The first of the messages and examples was apparent during Sheikh Hasina’s visit to India in October 2019. She was denied a state visit, unlike her 2010 and 2017 visits. Thus, she was not received by the Indian prime minister upon arrival. The frills and fanfares of a state visit were gone. The outcome of the visit underlined New Delhi’s mood. The Teesta deal was denied. New Delhi cleared many pending issues like the standardisation of operating procedures in Chattogram and Mangla ports for its exports and imports. And in the name of maritime surveillance, Dhaka granted New Delhi the right to establish a good number of radars inside Bangladesh’s territorial waters that was an intrusion into the country’s security and sovereignty.

The developments suggested that ominous changes in Indo-Bangladesh relations were round the corner that Bangladesh was on the cusp of becoming the bait for the BJP’s huge Hindu fundamentalist base together with its own 200 million Muslims to pay for the ‘sins’ of their ancestors and their thousand years’ rule over India. It suggested that New Delhi would no longer be encouraged to pursue its all eggs-in-one-basket policy vis-à-vis Bangladesh or favouring the Awami League as its party of choice to conduct relations because that would give it only half of the Muslims of the country to use as bait for energising Hindutva, the new mantra for the BJP. The fact that the Awami League decided to turn to China in the past elections and played the China card vis-à-vis India was one reason for the anger of the Hindu fundamentalist leadership of India against Bangladesh.

The 150 million Muslims of Bangladesh have also been lumped as one to become the bait for the same reason. That, in turn, would make it unnecessary for the BJP-led government to play favourites with the political parties in Bangladesh because targeting the entire Muslim population of Bangladesh would be more useful for it to energise its base rather than backing the Awami League and dividing the target in half.

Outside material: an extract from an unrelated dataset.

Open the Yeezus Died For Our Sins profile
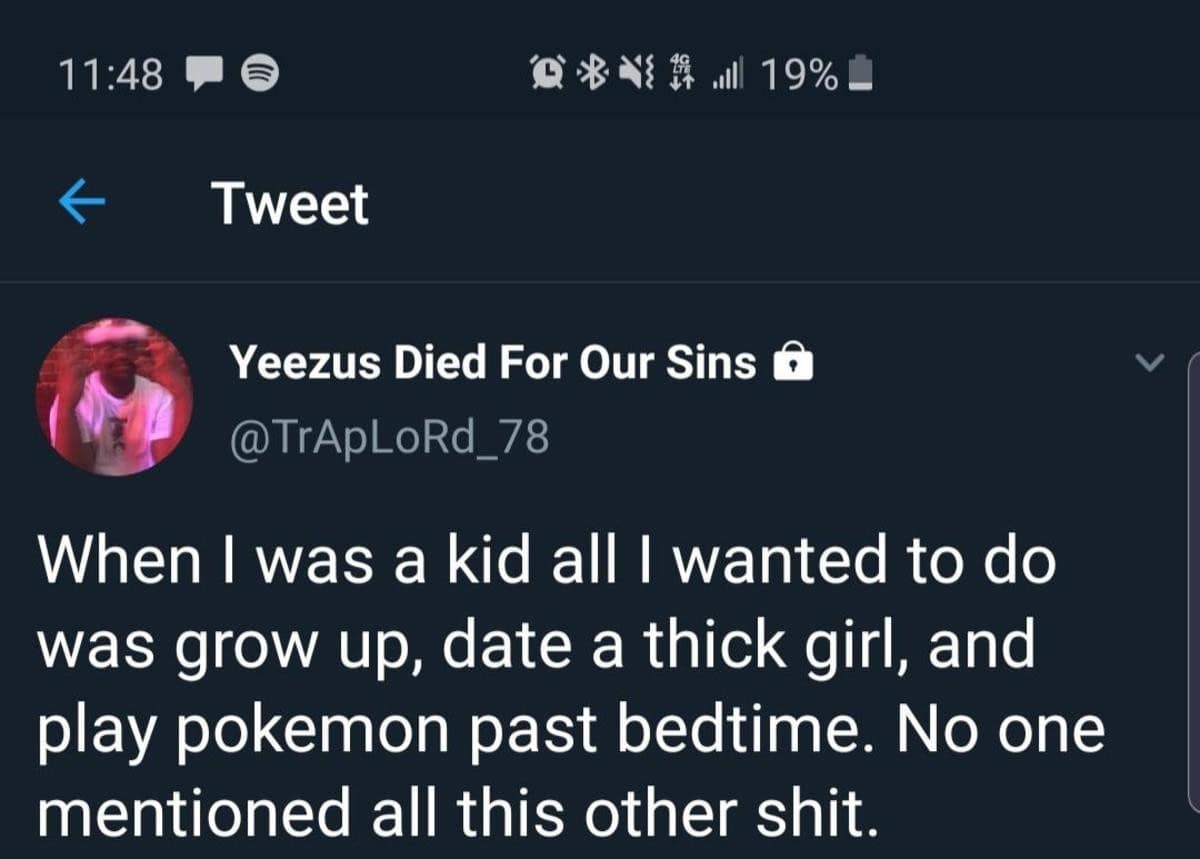(493, 362)
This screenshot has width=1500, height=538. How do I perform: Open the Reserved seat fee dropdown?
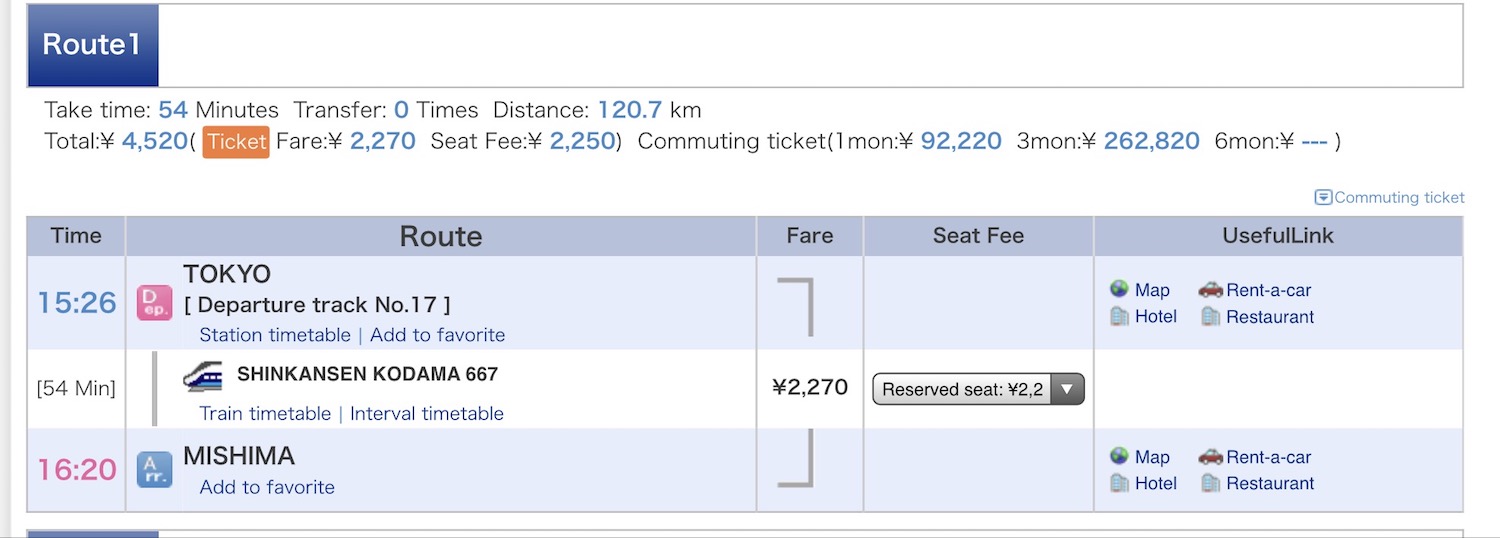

The Awami League’s decision to use the China card for not supporting it in the 2018 elections as the Congress had done in 2014 further encouraged the BJP to target Bangladesh with the Citizenship Amendment Act and the National Register of Citizens.

The BJP has embraced the Hindutva mantra as the driving force of its politics to build the Hindu rashtra based on the Hindu mythology that has turned India from a net secular state to a net Hindu fundamentalist state. The Indian prime minister Narendra Modi insisted that Indo-Bangladesh relations were excellent but on the ground, the reality was different where it was obvious that New Delhi was using the whole of Bangladesh’s Muslims to energise its base rather than backing the Awami League or a half of the Muslims of the country. That explains the anti-Bangladesh contents of the CAA and the rising anti-Bangladesh rhetoric in India particularly in the BJP leadership as they create an anti-Muslim frenzy among India’s humongous Hindu fundamentalist mass.

 

M Serajul Islam is a former career ambassador.